**Description of the task:**
Word for word, print all of the lines below.

**Records shown:**

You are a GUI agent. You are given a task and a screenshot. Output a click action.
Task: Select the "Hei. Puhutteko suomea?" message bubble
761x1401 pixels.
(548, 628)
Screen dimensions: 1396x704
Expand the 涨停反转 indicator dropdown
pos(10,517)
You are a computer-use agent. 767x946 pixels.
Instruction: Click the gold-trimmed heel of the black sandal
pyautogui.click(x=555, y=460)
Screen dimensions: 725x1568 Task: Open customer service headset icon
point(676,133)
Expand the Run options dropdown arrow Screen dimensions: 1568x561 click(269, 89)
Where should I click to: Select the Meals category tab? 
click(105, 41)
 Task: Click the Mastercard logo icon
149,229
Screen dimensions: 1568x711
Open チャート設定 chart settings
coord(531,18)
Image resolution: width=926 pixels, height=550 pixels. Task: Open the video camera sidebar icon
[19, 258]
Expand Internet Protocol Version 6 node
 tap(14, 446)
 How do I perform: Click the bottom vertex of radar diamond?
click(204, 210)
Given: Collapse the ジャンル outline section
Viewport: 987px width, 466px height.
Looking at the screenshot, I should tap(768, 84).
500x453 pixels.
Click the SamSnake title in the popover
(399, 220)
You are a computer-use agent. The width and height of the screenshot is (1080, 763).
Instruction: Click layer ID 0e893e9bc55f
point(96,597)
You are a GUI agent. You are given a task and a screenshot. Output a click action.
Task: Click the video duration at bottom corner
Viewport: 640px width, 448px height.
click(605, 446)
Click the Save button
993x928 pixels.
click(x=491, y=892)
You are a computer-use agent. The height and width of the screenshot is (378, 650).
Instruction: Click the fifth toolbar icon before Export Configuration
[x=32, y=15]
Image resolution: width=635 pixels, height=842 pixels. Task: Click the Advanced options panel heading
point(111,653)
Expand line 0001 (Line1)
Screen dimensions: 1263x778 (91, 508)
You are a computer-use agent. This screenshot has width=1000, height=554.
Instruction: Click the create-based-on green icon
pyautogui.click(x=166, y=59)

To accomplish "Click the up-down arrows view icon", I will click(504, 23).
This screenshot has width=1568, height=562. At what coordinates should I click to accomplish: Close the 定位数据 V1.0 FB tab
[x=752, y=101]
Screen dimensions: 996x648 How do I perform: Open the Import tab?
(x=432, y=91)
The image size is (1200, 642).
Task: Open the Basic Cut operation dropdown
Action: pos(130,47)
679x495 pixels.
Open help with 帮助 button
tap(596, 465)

**Result of this task:**
You are a GUI agent. You are given a task and a screenshot. Output a click action.
Task: Select the "Hei. Puhutteko suomea?" message bubble
761x1401 pixels.
(548, 628)
Screen dimensions: 1396x704
Expand the 涨停反转 indicator dropdown
pos(10,517)
You are a computer-use agent. 767x946 pixels.
Instruction: Click the gold-trimmed heel of the black sandal
pyautogui.click(x=555, y=460)
Screen dimensions: 725x1568 Task: Open customer service headset icon
point(676,133)
Expand the Run options dropdown arrow Screen dimensions: 1568x561 click(269, 89)
Where should I click to: Select the Meals category tab? 
click(105, 41)
 Task: Click the Mastercard logo icon
149,229
Screen dimensions: 1568x711
Open チャート設定 chart settings
coord(531,18)
Image resolution: width=926 pixels, height=550 pixels. Task: Open the video camera sidebar icon
[19, 258]
Expand Internet Protocol Version 6 node
 tap(14, 446)
 How do I perform: Click the bottom vertex of radar diamond?
click(204, 210)
Given: Collapse the ジャンル outline section
Viewport: 987px width, 466px height.
Looking at the screenshot, I should tap(768, 84).
500x453 pixels.
Click the SamSnake title in the popover
(399, 220)
You are a computer-use agent. The width and height of the screenshot is (1080, 763).
Instruction: Click layer ID 0e893e9bc55f
point(96,597)
You are a GUI agent. You are given a task and a screenshot. Output a click action.
Task: Click the video duration at bottom corner
Viewport: 640px width, 448px height.
click(605, 446)
Click the Save button
993x928 pixels.
click(x=491, y=892)
You are a computer-use agent. The height and width of the screenshot is (378, 650).
Instruction: Click the fifth toolbar icon before Export Configuration
[x=32, y=15]
Image resolution: width=635 pixels, height=842 pixels. Task: Click the Advanced options panel heading
point(111,653)
Expand line 0001 (Line1)
Screen dimensions: 1263x778 (91, 508)
You are a computer-use agent. This screenshot has width=1000, height=554.
Instruction: Click the create-based-on green icon
pyautogui.click(x=166, y=59)

To accomplish "Click the up-down arrows view icon", I will click(504, 23).
This screenshot has width=1568, height=562. At what coordinates should I click to accomplish: Close the 定位数据 V1.0 FB tab
[x=752, y=101]
Screen dimensions: 996x648 How do I perform: Open the Import tab?
(x=432, y=91)
The image size is (1200, 642).
Task: Open the Basic Cut operation dropdown
Action: pos(130,47)
679x495 pixels.
Open help with 帮助 button
tap(596, 465)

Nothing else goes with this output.